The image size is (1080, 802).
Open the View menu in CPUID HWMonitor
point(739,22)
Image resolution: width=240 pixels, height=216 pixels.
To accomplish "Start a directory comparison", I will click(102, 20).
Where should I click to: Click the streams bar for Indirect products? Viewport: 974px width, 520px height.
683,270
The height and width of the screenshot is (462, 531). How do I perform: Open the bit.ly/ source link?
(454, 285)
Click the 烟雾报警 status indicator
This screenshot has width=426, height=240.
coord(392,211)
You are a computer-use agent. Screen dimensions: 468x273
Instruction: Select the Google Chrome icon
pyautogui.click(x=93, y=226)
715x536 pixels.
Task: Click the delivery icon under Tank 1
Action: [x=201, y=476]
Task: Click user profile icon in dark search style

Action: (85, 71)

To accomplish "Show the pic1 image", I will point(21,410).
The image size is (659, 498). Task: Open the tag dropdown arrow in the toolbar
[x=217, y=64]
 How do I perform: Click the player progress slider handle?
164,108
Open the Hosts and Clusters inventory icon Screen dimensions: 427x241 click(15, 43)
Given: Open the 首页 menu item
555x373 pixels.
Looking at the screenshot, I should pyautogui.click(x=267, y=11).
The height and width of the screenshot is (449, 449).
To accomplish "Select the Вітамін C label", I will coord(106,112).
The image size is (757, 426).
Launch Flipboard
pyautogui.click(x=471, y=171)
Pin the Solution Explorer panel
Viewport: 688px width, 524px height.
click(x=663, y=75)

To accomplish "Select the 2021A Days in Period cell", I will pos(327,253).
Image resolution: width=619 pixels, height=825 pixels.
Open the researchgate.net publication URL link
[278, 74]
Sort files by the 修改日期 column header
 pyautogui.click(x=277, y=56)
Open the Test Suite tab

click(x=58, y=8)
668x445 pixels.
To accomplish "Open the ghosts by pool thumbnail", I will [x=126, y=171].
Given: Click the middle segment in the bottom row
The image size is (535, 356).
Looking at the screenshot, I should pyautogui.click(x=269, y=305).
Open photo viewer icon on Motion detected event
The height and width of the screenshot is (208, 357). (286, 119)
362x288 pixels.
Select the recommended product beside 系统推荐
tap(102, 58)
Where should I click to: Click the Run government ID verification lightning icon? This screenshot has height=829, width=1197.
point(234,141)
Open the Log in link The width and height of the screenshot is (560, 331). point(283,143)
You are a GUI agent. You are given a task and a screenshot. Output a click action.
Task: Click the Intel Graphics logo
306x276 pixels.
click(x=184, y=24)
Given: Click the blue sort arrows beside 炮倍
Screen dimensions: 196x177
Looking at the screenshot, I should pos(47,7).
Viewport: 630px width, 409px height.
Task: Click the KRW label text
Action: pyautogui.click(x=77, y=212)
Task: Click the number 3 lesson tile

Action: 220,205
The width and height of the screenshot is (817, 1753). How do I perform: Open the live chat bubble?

» WORK TASK
Above are some records; copy exactly the lines from the one with "555x373 pixels." through the one with "668x445 pixels.", both included, and no others.

» RESPONSE TO THE TASK
555x373 pixels.
Looking at the screenshot, I should pyautogui.click(x=267, y=11).
The height and width of the screenshot is (449, 449).
To accomplish "Select the Вітамін C label", I will coord(106,112).
The image size is (757, 426).
Launch Flipboard
pyautogui.click(x=471, y=171)
Pin the Solution Explorer panel
Viewport: 688px width, 524px height.
click(x=663, y=75)

To accomplish "Select the 2021A Days in Period cell", I will pos(327,253).
Image resolution: width=619 pixels, height=825 pixels.
Open the researchgate.net publication URL link
[278, 74]
Sort files by the 修改日期 column header
 pyautogui.click(x=277, y=56)
Open the Test Suite tab

click(x=58, y=8)
668x445 pixels.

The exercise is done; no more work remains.